Calculate your total itemized deductions on Schedule A and compare to your standard deduction ($12,000 single, $18,000 head of household, $24,000 married filing jointly for 2018). Choose whichever is larger. If your itemized deductions are even $1 higher than the standard deduction, itemizing saves you money. Tax preparation software makes this comparison automatically.
2. Can I deduct medical expenses my insurance reimbursed me for?
No. You can only deduct medical expenses that were not reimbursed by insurance or any other source. If you received reimbursement in 2018 for expenses paid in 2018, subtract the reimbursement from your total medical expenses before calculating your deduction. If you deducted expenses in a prior year and received reimbursement in 2018, you may need to report the reimbursement as income.
3. What if I paid my 2019 property taxes early in December 2018—can I deduct them?
This became a controversial issue after tax reform. You can only deduct property taxes that were assessed before January 1, 2019, and paid in 2018. Many localities don't assess the next year's taxes until January, so prepaying in December provided no deduction. State and local tax law determines when property taxes are "assessed," and the IRS issued guidance clarifying that prepaying 2019 taxes before they were assessed doesn't make them deductible in 2018. IRS.gov
4. Are my donations to GoFundMe or other crowdfunding campaigns deductible?
Generally, no. Charitable contributions are only deductible if made to qualified 501(c)(3) organizations. Donations to individuals, even for worthy causes, are not deductible. Contributions made through crowdfunding platforms to help specific people are considered personal gifts, not charitable donations. Only donations to the crowdfunding campaigns of qualified charities count as deductible contributions.
5. I have both a first mortgage and a home equity line of credit (HELOC). What can I deduct?
You can deduct interest on both loans, but only to the extent the total debt doesn't exceed $750,000 (for loans after December 15, 2017) and only if you used both loans to buy, build, or substantially improve your home. If you used the HELOC proceeds to pay off credit cards or buy a car, that portion of the interest is not deductible in 2018. Your lender doesn't know how you spent the money, so it's your responsibility to calculate the deductible portion. IRS.gov
6. Can I deduct my state income tax refund I received in 2018?

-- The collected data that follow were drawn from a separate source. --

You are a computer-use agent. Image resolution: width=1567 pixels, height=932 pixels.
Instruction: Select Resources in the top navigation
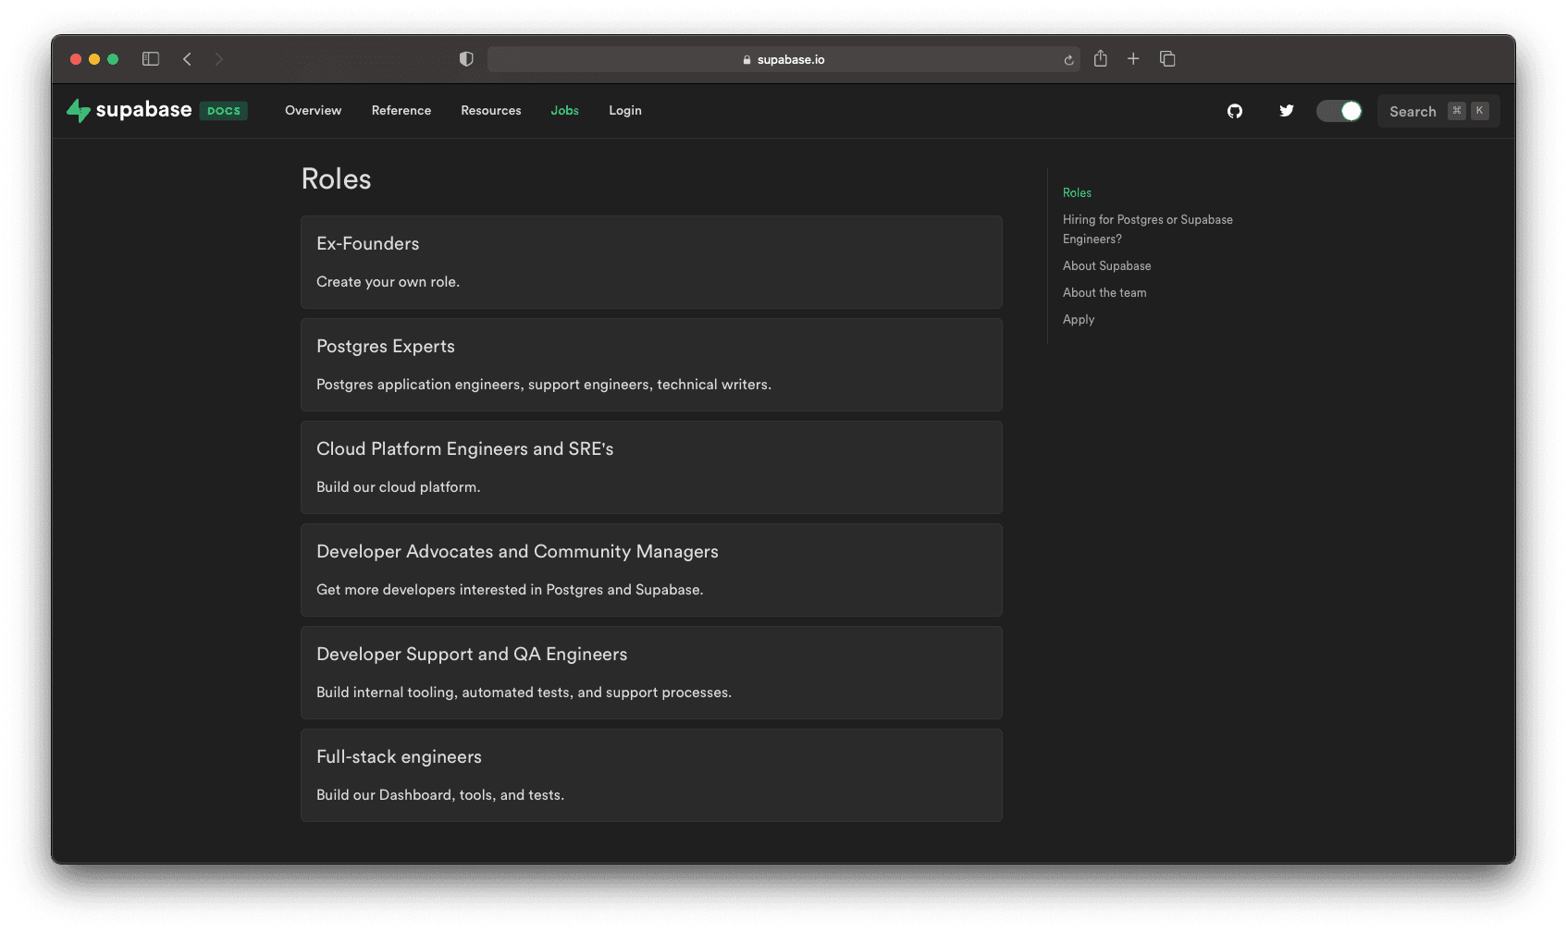point(490,110)

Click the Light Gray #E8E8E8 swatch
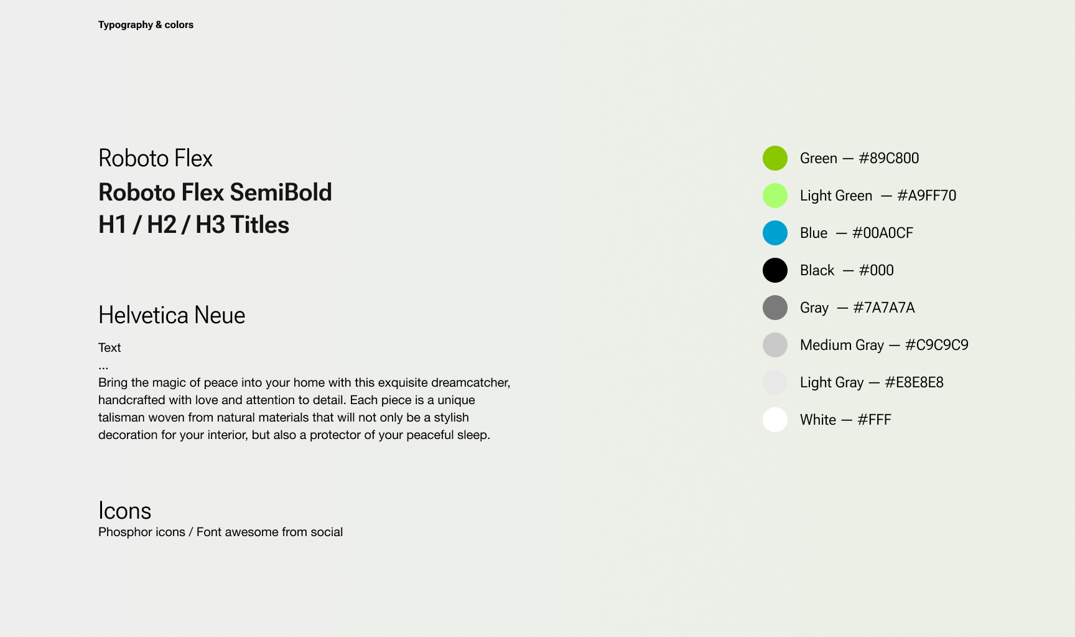pos(775,382)
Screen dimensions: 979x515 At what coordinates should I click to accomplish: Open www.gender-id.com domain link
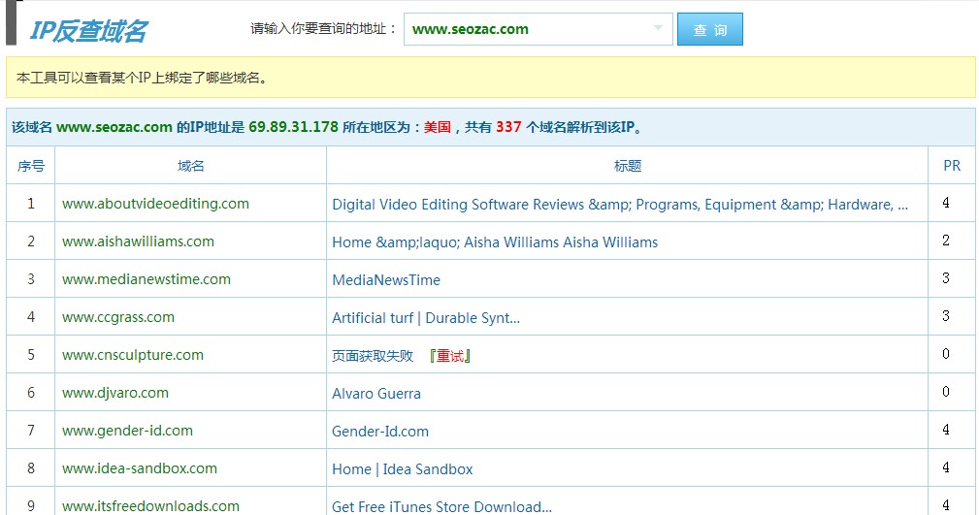point(127,431)

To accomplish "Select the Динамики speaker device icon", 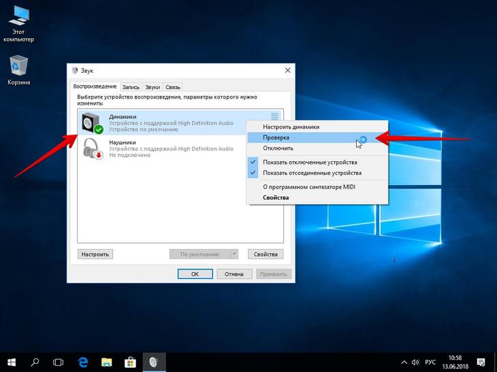I will (x=92, y=123).
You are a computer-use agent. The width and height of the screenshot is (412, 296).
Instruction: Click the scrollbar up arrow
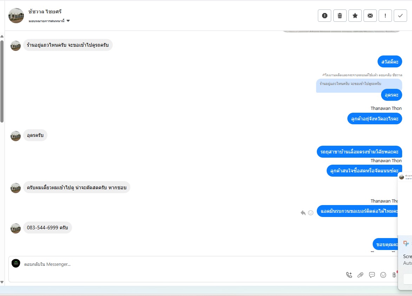[2, 36]
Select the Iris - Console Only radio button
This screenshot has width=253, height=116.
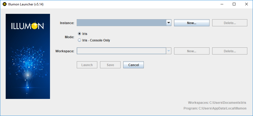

This is backwards—you don't deduct a refund you received. In fact, you may need to report it as income on Schedule 1, line 10, if you itemized deductions in the prior year and the deduction reduced your tax. This is called a "tax benefit recovery." If you took the standard deduction in the prior year, your state refund is not taxable.
7. What should I do if I forgot to include Schedule A when I filed my 2018 return?
File Form 1040-X (Amended U.S. Individual Income Tax Return) with your original Form 1040 and the newly completed Schedule A attached. Explain in Part III of Form 1040-X that you're switching from the standard deduction to itemized deductions. However, note that for 2018 returns, the three-year window to claim a refund has likely closed (it ended in April 2022 for timely-filed returns). If you owe additional tax instead, there's no deadline to file an amendment. IRS.gov
Key Takeaway
Schedule A (Form 1040) for 2018 reflects major changes from tax reform that dramatically reduced the number of taxpayers who benefit from itemizing. The higher standard deduction, combined with new limitations on SALT deductions, mortgage interest, and the elimination of miscellaneous deductions, means itemizing only makes sense if you have substantial deductible expenses. Always compare your total itemized deductions to your standard deduction, keep excellent records to support your claims, and be aware of the specific limitations that apply to each category of deduction. When in doubt about complex situations, consult a qualified tax professional or review the detailed instructions on IRS.gov.